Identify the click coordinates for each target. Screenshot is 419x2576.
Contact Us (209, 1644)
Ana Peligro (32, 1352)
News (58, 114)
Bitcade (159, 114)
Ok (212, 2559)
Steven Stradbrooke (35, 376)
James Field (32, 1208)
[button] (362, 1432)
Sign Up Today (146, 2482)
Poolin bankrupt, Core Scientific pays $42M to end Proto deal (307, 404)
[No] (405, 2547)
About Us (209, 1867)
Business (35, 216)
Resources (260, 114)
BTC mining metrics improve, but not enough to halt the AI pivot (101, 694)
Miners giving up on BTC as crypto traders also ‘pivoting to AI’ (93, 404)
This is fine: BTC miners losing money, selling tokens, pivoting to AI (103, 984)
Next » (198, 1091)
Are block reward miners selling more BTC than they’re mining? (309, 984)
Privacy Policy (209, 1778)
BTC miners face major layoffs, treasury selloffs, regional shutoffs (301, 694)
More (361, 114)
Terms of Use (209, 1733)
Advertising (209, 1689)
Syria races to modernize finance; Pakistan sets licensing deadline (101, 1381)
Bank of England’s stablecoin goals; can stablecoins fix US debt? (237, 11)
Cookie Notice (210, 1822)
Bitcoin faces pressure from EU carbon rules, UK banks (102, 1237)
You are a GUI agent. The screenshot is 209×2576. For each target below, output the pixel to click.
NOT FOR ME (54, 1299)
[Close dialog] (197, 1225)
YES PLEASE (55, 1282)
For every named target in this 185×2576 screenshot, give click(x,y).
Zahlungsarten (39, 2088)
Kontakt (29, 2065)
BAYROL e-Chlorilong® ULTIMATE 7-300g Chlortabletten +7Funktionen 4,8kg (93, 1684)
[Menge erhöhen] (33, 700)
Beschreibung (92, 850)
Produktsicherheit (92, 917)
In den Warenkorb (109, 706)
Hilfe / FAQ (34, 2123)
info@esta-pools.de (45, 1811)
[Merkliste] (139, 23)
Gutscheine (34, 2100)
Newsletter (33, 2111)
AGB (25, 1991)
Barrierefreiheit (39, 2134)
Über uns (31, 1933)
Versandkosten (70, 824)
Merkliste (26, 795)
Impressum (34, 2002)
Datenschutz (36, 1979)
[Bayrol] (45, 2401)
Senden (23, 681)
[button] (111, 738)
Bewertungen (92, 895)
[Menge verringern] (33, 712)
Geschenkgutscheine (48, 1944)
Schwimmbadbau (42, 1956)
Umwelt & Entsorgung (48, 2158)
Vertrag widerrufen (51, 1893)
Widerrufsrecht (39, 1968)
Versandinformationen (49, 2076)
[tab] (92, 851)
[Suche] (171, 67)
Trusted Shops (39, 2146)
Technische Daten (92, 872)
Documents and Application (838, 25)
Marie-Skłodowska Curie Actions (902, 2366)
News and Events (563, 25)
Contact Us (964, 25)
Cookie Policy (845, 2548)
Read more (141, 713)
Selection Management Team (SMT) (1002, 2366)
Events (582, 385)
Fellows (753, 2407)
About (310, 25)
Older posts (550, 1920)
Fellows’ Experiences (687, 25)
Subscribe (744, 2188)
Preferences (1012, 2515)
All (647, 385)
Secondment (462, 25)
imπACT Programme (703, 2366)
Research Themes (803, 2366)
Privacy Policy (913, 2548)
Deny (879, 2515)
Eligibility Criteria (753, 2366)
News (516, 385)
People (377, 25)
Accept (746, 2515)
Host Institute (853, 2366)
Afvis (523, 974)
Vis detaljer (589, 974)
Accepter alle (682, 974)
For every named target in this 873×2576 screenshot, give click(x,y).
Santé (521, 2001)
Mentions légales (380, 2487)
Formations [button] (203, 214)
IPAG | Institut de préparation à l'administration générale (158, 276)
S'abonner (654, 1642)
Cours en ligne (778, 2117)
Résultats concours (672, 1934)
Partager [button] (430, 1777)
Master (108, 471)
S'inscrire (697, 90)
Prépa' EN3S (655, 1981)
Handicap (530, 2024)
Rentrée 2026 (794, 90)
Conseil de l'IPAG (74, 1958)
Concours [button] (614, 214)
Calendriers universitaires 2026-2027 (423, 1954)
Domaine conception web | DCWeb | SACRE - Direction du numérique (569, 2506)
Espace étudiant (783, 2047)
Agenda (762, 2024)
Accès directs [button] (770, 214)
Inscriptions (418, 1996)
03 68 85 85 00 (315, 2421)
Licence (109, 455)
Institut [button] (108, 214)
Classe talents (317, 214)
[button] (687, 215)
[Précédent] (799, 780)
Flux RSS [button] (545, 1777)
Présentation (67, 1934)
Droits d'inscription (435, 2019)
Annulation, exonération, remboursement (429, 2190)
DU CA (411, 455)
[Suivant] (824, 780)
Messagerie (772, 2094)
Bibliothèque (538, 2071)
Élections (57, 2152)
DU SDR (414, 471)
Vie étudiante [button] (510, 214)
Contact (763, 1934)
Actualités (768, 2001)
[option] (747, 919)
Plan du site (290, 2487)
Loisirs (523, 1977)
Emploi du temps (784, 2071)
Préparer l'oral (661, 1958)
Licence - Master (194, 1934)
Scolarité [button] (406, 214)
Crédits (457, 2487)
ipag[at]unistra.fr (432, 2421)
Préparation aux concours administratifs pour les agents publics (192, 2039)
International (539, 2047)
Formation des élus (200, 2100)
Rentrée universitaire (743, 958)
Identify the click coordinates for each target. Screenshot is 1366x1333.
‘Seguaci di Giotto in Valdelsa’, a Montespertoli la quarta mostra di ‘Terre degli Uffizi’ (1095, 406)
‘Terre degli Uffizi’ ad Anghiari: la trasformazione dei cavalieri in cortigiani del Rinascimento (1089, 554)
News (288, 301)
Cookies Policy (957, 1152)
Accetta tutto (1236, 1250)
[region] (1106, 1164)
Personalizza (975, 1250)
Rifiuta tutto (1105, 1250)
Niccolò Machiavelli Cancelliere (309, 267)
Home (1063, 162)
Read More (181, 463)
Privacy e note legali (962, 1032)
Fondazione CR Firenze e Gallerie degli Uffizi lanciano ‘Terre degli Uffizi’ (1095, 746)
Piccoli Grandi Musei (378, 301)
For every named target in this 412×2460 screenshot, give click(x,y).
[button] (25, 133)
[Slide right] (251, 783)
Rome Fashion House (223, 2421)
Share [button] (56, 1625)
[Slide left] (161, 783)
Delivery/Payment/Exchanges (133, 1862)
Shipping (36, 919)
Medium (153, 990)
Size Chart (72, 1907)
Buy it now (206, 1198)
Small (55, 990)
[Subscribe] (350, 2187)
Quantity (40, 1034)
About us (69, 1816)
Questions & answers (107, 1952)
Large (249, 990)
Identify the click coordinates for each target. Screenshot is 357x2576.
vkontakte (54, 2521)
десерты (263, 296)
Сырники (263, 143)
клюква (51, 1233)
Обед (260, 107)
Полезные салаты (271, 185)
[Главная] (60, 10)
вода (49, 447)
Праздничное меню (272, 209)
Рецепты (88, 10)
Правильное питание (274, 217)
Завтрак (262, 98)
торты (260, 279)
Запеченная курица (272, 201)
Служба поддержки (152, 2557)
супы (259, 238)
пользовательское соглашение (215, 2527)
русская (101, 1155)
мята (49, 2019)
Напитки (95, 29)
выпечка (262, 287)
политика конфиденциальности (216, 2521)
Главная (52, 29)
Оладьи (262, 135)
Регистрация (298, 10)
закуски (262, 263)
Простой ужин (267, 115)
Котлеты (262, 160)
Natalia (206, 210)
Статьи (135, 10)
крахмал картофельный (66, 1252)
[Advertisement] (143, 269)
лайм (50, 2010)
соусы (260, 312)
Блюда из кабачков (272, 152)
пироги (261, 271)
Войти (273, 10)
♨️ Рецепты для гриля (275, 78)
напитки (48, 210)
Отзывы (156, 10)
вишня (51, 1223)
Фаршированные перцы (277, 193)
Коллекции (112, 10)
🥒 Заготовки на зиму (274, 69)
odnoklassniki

EXERCISE DIRECTIONS: Copy the items starting at the one with "Read more (141, 713)" and ending at the one with "imπACT Programme (703, 2366)", renaming "Subscribe" to "Sign up" and changing nothing else.

THE REPLY:
Read more (141, 713)
Selection Management Team (SMT) (1002, 2366)
Events (582, 385)
Fellows (753, 2407)
About (310, 25)
Older posts (550, 1920)
Fellows’ Experiences (687, 25)
Sign up (744, 2188)
Preferences (1012, 2515)
All (647, 385)
Secondment (462, 25)
imπACT Programme (703, 2366)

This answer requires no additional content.